In the years following Pyne's death, many talk show hosts drew inspiration from him and sought to emulate his on-air persona of an angry host who belittles and jeers at guests. Harlan Ellison said "I’ve appeared on that sort of show all over the country. They call it controversy, but they’re all about vilification and hostility, and their model is Pyne." Some times, the heirs to Pyne's metaphorical throne directly cited him as an influence. For instance, Bob Grant worked with Pyne in Los Angeles in the early 1960s and considered him a mentor. He would fill-in for Pyne on occasion and took over the time slot in 1964 when Pyne departed for KLAC. Sean Hannity, in turn, took inspiration from, and gave praise to, Grant. Other times, various media outlets have drawn the connection. Rick Kogan, a reporter for the Chicago Tribune, believes that Morton Downey, Jr. formatted his own talk show after The Joe Pyne Show. The Los Angeles Times and Radio Only magazine have also made similar remarks.
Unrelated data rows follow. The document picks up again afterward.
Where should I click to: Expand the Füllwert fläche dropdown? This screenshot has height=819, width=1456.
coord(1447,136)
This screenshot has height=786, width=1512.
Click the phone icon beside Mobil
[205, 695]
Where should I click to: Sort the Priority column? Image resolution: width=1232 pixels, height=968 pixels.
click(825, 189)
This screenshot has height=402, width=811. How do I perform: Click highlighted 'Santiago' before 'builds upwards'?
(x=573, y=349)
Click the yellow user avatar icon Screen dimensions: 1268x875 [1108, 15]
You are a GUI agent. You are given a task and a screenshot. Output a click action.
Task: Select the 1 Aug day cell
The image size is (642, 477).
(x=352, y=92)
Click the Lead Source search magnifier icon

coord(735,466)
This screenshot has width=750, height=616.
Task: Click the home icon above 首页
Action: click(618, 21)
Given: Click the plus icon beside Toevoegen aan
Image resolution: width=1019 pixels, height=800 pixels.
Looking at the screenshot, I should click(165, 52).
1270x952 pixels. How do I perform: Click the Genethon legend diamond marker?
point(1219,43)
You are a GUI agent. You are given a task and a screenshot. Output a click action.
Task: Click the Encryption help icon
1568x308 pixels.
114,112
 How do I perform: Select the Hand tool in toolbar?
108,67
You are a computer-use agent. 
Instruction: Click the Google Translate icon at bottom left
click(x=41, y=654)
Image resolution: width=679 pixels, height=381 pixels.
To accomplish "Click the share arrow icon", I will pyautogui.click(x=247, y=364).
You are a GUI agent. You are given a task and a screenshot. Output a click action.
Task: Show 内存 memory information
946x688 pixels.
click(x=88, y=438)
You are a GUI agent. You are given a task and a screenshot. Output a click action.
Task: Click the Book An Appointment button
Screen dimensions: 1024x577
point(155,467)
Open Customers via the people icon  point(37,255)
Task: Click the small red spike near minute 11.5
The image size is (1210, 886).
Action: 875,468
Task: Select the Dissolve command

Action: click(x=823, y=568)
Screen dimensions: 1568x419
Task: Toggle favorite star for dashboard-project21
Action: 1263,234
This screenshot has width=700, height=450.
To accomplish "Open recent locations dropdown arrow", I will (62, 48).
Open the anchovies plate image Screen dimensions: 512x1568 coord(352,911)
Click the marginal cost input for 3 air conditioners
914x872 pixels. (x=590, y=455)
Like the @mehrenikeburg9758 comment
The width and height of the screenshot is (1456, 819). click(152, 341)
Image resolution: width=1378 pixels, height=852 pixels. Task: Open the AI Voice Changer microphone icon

Likewise, Bill Press, author of the book Toxic Talk, characterized Pyne as "a precursor to [[Rush Limbaugh|[Rush] Limbaugh]]."

A lot of the footage from The Joe Pyne Show has since been lost, either because the videotape was destroyed or because another program was recorded over it, and much of what does exist is of poor quality. The organization Films Around the World owns a collection of over 100 episodes of The Joe Pyne Show and is working with videotape archival specialists to restore the reels of tape. In 2019, The Film Detective, an organization self-described as "a leading distributor of restored classic programming," published a press release stating they had obtained and restored six hours of footage from The Joe Pyne Show which would be available on their website starting in June of that year. However, their website is now defunct and the footage is no longer available.

Pyne was posthumously inducted into the Broadcast Pioneers Hall of Fame on November 16, 2012.